Cuidado com a “ratoeira dourada de Huà Shān”
A “ratoeira dourada” consiste em encaminhar as pessoas – durante a descida – para o portão Este, em vez de as conduzir ao portão Oeste. Esta diferença, à primeira vista insignificante, conduz as pessoas a um percurso – trilho dos soldados – desinteressante e monótono. Porém a questão principal nem é essa. E se fosse até já era suficientemente grave, uma vez que impede os visitantes de observar a verdadeira beleza da montanha. O cerne da questão é que o portão Este fica a oito quilómetros do centro de Huayin (华阴市), a pequena cidade onde se encontra a estação de autocarros e comboios. Enfim, fica longe de tudo! Do portão Oeste, caso as pessoas não tenham veículo próprio – seguramente a maioria – são obrigadas a pagar um mini autocarro para regressar. Em suma, as pessoas são conduzidas a uma “ratoeira” sem o desejarem e da qual não conseguem escapar! E para os que possam pensar que ninguém é realmente obrigado a apanhar o mini autocarro, o comentário que tenho a fazer é que estão infelizmente errados! A estrada que conduz à cidade não tem bermas para peões e está cheia de curvas e contra-curvas, tornando-se um verdadeiro perigo para eventuais caminhadas.

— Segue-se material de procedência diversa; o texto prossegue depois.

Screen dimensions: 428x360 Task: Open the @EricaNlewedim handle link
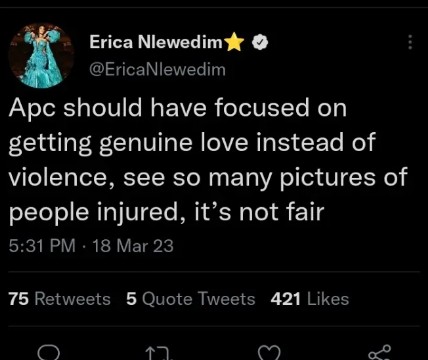click(x=157, y=70)
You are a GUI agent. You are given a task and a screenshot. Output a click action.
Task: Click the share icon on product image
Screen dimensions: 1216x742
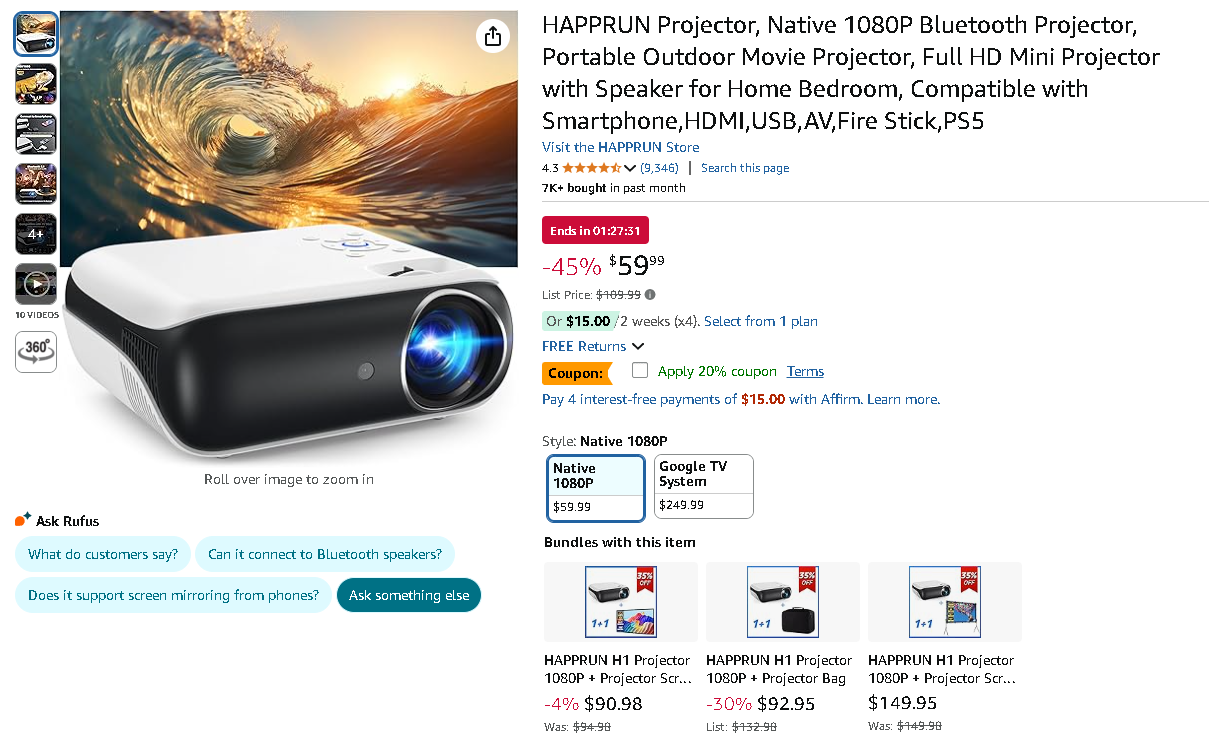click(492, 35)
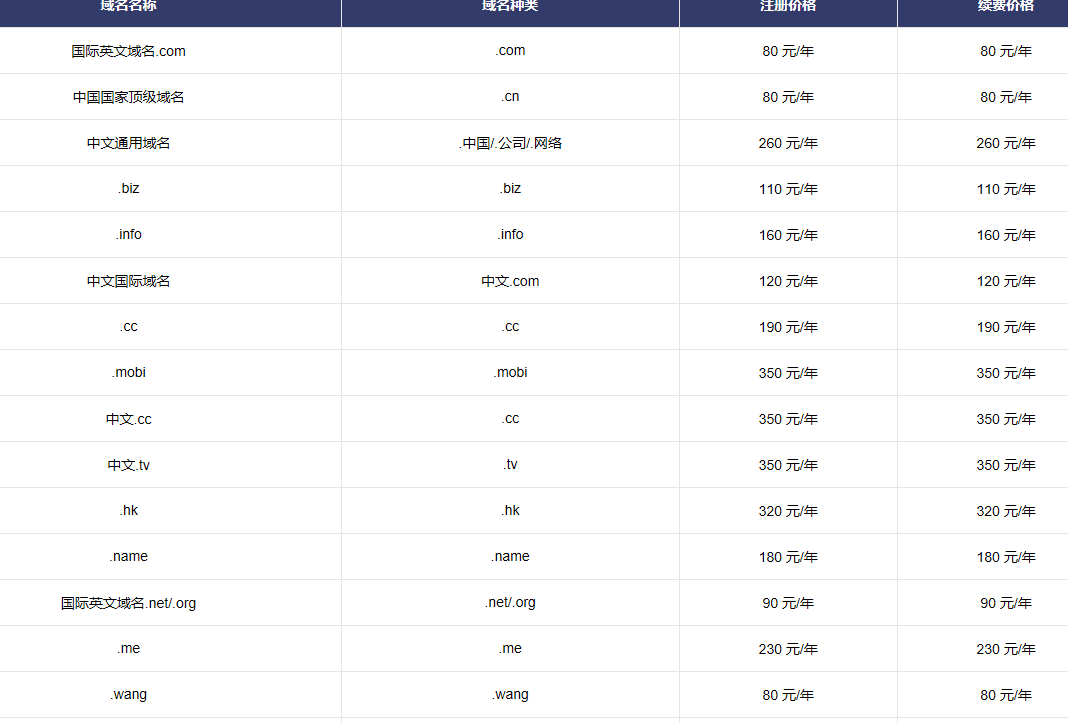Click the 中文.com domain type cell
1068x723 pixels.
[x=510, y=281]
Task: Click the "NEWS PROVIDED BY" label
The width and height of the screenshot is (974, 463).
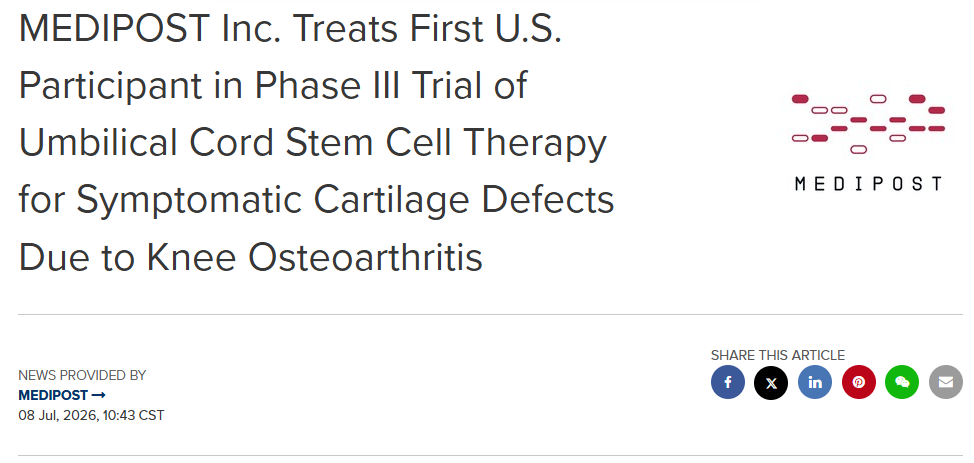Action: (82, 375)
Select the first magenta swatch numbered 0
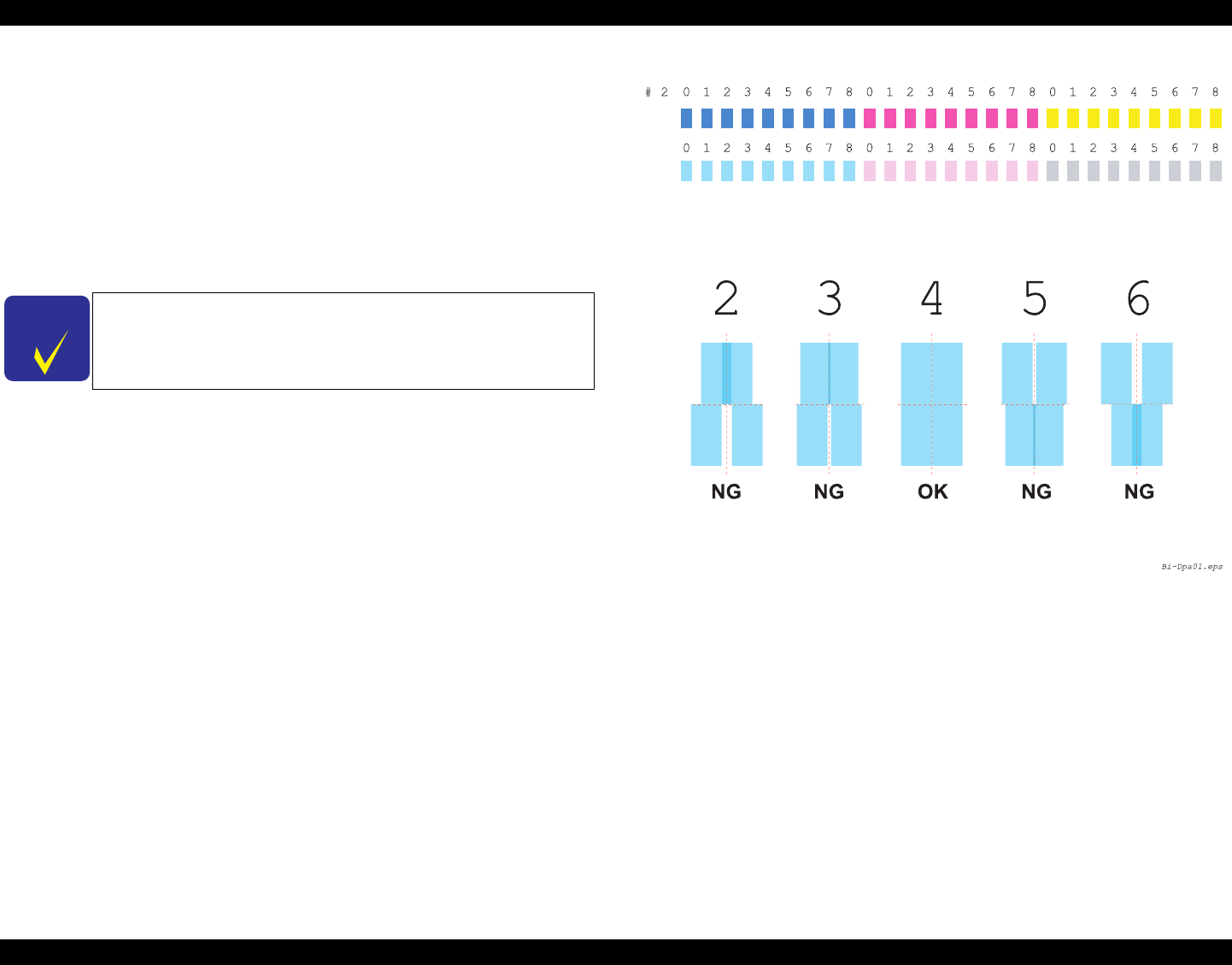Screen dimensions: 1232x965 point(870,118)
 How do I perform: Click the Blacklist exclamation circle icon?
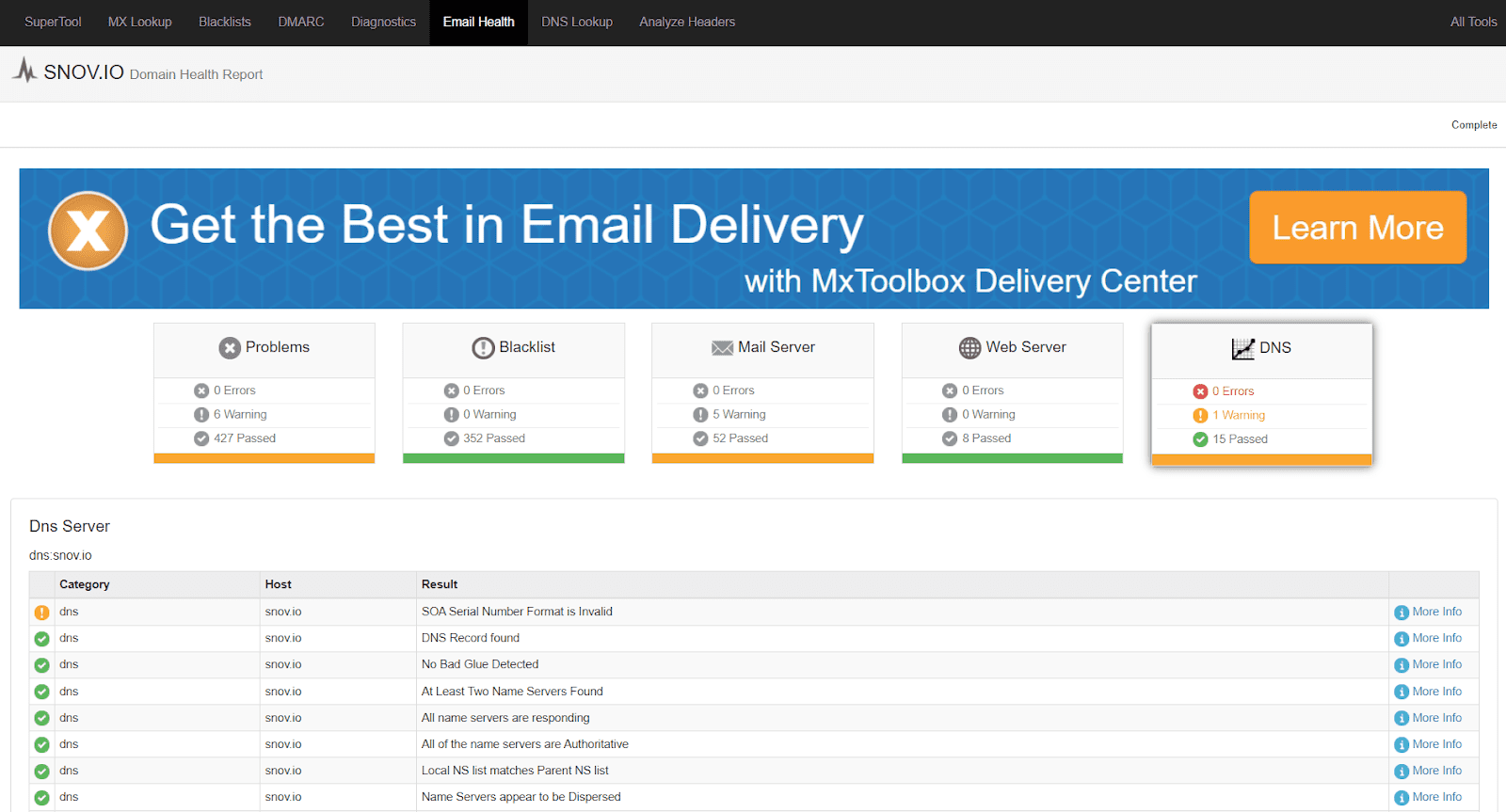point(483,348)
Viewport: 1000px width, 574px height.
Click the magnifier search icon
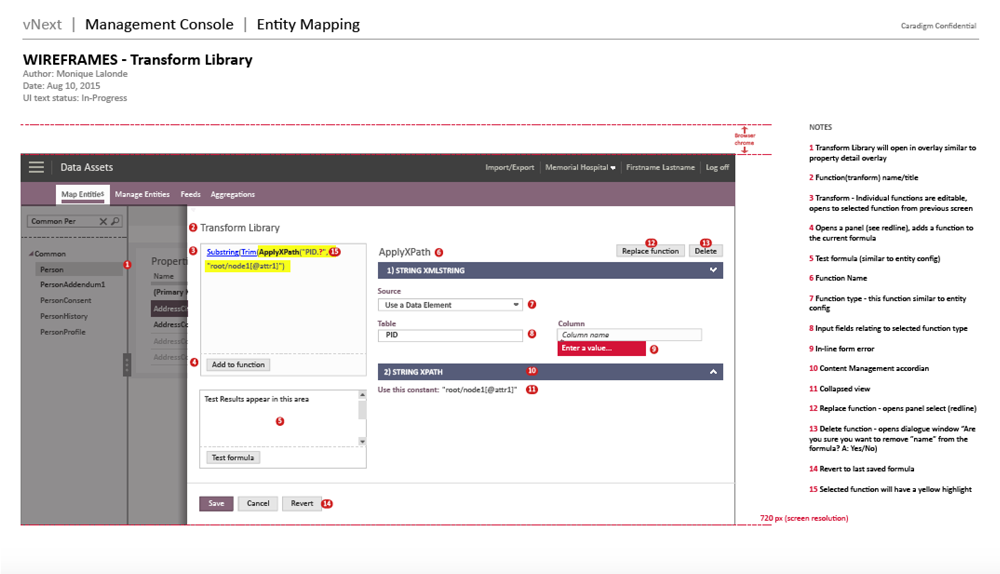[x=115, y=222]
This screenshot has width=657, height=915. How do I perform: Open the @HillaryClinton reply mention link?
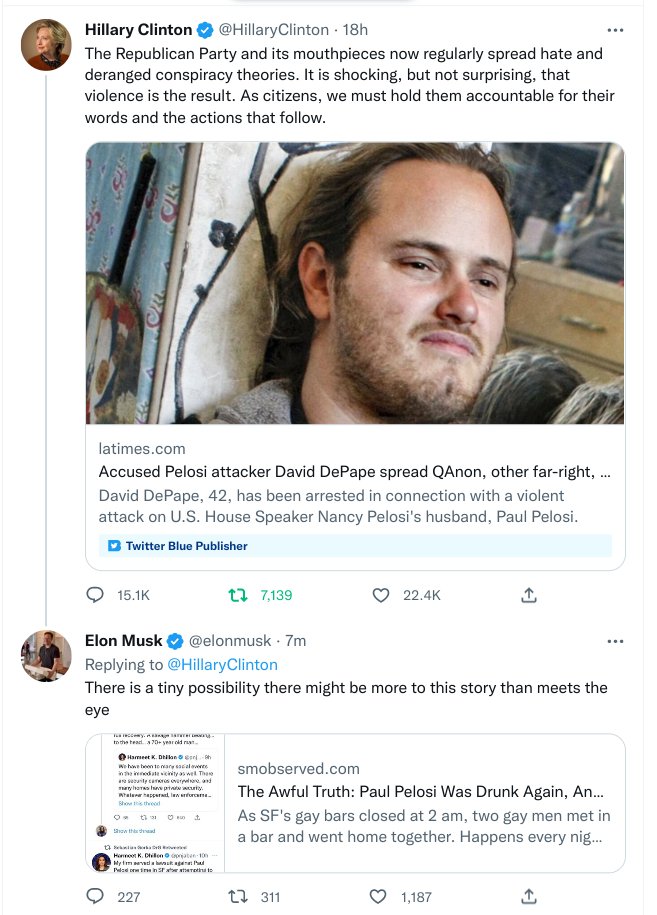click(222, 664)
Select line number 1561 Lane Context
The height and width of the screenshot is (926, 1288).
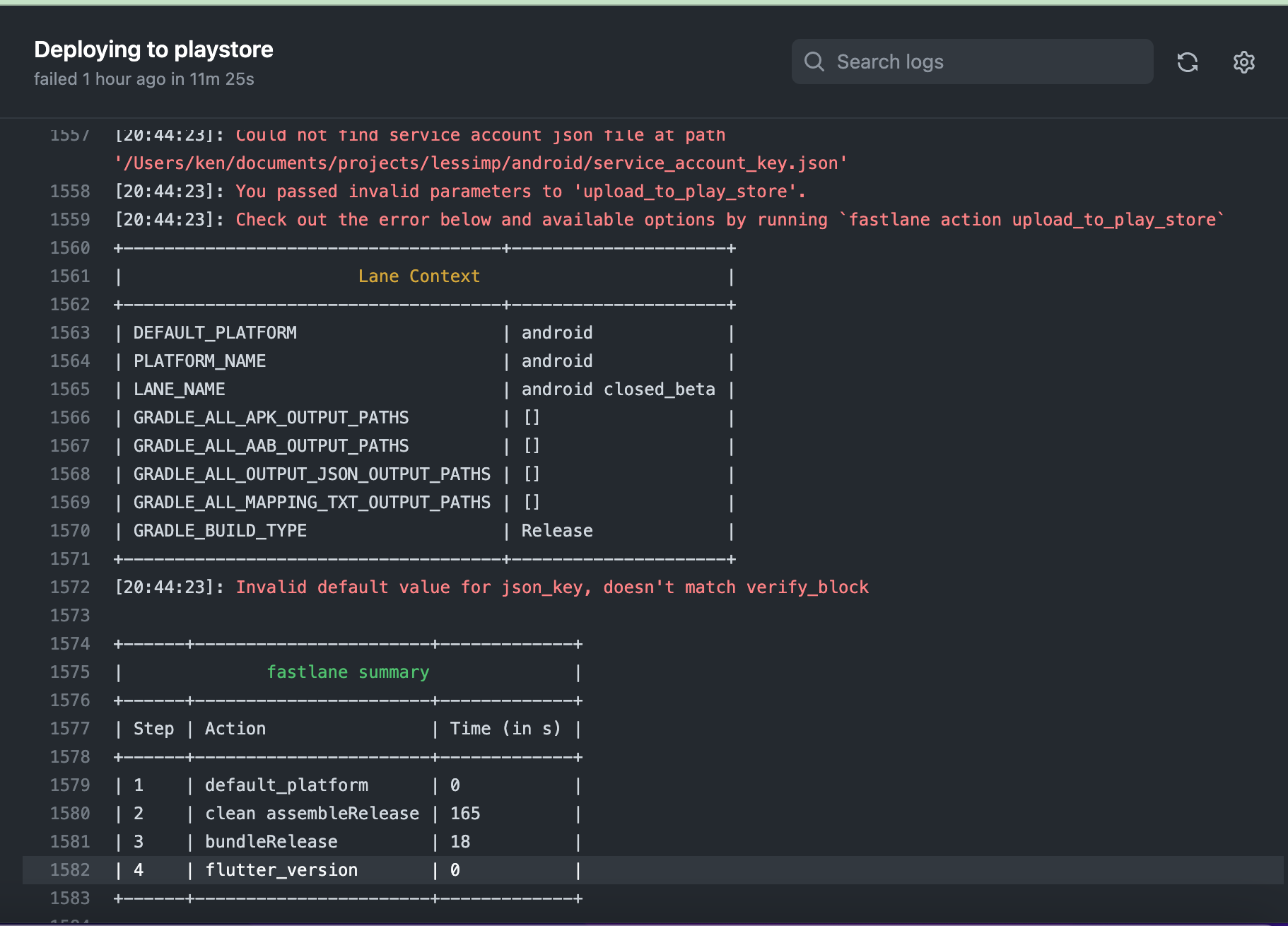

Toda esta situação, que eu considero abusiva por parte do parque natural, ganha requintes de escândalo, quando no autocarro – operado por uma empresa independente – de regresso a Xi´an (西安) pode ler-se um ALERTA – em mandarim – onde as pessoas que apresentarem o bilhete do parque natural à entrada desses mini autocarros, não precisam de pagar o bilhete do mesmo. O caricato da situação é que esta informação não está explícita em nenhum lugar! Só mesmo já no interior dos autocarros que nos levam de regresso à grande metrópole.